Unidade Santana da Rede de Hospitais São Camilo de São Paulo Foto: ACS Hospital São Camilo
Cultivar vínculos de amizade fortalece a saúde física e mental
A solidão já é considerada um desafio para a saúde pública. Segundo relatório da Comissão sobre Conexão Social da Organização Mundial da Saúde (OMS), uma em cada seis pessoas no mundo é afetada pelo problema, que está associado a cerca de 100 mortes por hora. Os impactos vão além do bem-estar emocional e incluem maior risco de ansiedade, depressão, declínio cognitivo e outras condições de saúde.
Para a psicóloga Giorgia Ocinschi, da Rede de Hospitais São Camilo de São Paulo, manter relações de confiança vai além da convivência: é um fator de proteção para a saúde mental, especialmente em uma sociedade marcada pelo aumento das interações virtuais e pela dificuldade de estabelecer conexões profundas.

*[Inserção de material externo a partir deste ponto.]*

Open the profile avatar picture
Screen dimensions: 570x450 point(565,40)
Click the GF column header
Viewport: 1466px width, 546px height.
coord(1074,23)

"A amizade oferece um espaço de acolhimento que ajuda a reduzir a sensação de isolamento. Quando a pessoa encontra alguém com quem pode falar livremente sobre medos, inseguranças e frustrações, ela fortalece sua capacidade de enfrentar situações de estresse e sofrimento emocional. Ter uma rede de apoio não impede que os problemas aconteçam, mas faz com que eles sejam enfrentados de maneira menos solitária", afirma.
Os efeitos positivos das amizades também aparecem no funcionamento do organismo. O apoio emocional e a convivência ajudam a reduzir os níveis de cortisol, hormônio ligado ao estresse, favorecem o controle da pressão arterial e fortalecem o sistema imunológico. Além disso, quem conta com uma rede de apoio costuma aderir com mais facilidade a hábitos saudáveis, como praticar exercícios, manter uma rotina de sono adequada e seguir corretamente tratamentos médicos.
Para a especialista, um dos principais desafios da atualidade é não confundir quantidade de contatos com qualidade das relações. "É possível conversar com muitas pessoas todos os dias e, ainda assim, sentir-se sozinho. O que faz diferença é ter vínculos em que exista confiança, escuta e disponibilidade. São essas relações que oferecem suporte quando surgem perdas, mudanças ou situações de sofrimento”, explica.
A psicóloga destaca que manter amizades exige tempo e dedicação, principalmente em um contexto em que boa parte das interações acontecem pelas redes sociais. Ela lembra, porém, que o apoio de amigos não substitui o acompanhamento profissional quando o sofrimento emocional é persistente ou interfere na rotina. Nesses casos, a orientação é procurar ajuda especializada o quanto antes.